Collection entries
◇ ◇ ◇ ◇
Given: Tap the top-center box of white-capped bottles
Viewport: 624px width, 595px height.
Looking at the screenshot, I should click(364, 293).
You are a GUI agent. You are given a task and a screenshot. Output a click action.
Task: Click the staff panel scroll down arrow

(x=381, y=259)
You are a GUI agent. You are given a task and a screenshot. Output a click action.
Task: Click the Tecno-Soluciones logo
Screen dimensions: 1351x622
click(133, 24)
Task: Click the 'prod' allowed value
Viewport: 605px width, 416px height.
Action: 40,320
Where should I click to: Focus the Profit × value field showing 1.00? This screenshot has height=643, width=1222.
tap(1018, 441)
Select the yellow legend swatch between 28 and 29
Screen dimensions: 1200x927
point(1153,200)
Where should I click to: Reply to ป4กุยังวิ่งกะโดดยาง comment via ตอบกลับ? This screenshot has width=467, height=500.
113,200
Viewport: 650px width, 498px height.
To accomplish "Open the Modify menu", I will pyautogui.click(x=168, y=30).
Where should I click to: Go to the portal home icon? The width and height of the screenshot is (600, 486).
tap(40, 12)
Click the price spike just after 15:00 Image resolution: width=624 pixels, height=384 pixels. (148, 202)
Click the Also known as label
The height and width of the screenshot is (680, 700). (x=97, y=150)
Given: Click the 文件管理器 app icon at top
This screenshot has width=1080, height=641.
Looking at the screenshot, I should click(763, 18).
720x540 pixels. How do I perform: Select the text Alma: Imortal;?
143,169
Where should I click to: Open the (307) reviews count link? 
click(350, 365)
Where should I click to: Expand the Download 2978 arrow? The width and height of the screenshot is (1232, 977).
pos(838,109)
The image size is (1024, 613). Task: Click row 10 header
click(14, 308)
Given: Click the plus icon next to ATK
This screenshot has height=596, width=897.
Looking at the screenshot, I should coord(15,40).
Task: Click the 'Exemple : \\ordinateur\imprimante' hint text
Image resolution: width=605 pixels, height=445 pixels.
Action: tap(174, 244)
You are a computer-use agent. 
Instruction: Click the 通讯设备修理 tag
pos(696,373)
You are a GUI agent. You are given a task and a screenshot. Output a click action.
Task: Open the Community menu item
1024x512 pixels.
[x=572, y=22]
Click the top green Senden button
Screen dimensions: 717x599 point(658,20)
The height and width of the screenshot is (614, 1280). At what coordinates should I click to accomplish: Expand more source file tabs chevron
◇ ◇ ◇ ◇
Exercise directions → Reproduce the full block of data exactly, omitting nothing.

Written response →
Given: Tap the top-center box of white-capped bottles
Viewport: 624px width, 595px height.
Looking at the screenshot, I should click(364, 293).
You are a GUI agent. You are given a task and a screenshot. Output a click action.
Task: Click the staff panel scroll down arrow

(x=381, y=259)
You are a GUI agent. You are given a task and a screenshot. Output a click action.
Task: Click the Tecno-Soluciones logo
Screen dimensions: 1351x622
click(133, 24)
Task: Click the 'prod' allowed value
Viewport: 605px width, 416px height.
Action: 40,320
Where should I click to: Focus the Profit × value field showing 1.00? This screenshot has height=643, width=1222.
tap(1018, 441)
Select the yellow legend swatch between 28 and 29
Screen dimensions: 1200x927
point(1153,200)
Where should I click to: Reply to ป4กุยังวิ่งกะโดดยาง comment via ตอบกลับ? This screenshot has width=467, height=500.
113,200
Viewport: 650px width, 498px height.
To accomplish "Open the Modify menu", I will pyautogui.click(x=168, y=30).
Where should I click to: Go to the portal home icon? The width and height of the screenshot is (600, 486).
tap(40, 12)
Click the price spike just after 15:00 Image resolution: width=624 pixels, height=384 pixels. (148, 202)
Click the Also known as label
The height and width of the screenshot is (680, 700). (x=97, y=150)
Given: Click the 文件管理器 app icon at top
This screenshot has width=1080, height=641.
Looking at the screenshot, I should click(763, 18).
720x540 pixels. How do I perform: Select the text Alma: Imortal;?
143,169
Where should I click to: Open the (307) reviews count link? 
click(350, 365)
Where should I click to: Expand the Download 2978 arrow? The width and height of the screenshot is (1232, 977).
pos(838,109)
The image size is (1024, 613). Task: Click row 10 header
click(14, 308)
Given: Click the plus icon next to ATK
This screenshot has height=596, width=897.
Looking at the screenshot, I should coord(15,40).
Task: Click the 'Exemple : \\ordinateur\imprimante' hint text
Image resolution: width=605 pixels, height=445 pixels.
Action: tap(174, 244)
You are a computer-use agent. 
Instruction: Click the 通讯设备修理 tag
pos(696,373)
You are a GUI agent. You are given a task and a screenshot. Output a click action.
Task: Open the Community menu item
1024x512 pixels.
[x=572, y=22]
Click the top green Senden button
Screen dimensions: 717x599 point(658,20)
The height and width of the screenshot is (614, 1280). At what coordinates should I click to accomplish: Expand more source file tabs chevron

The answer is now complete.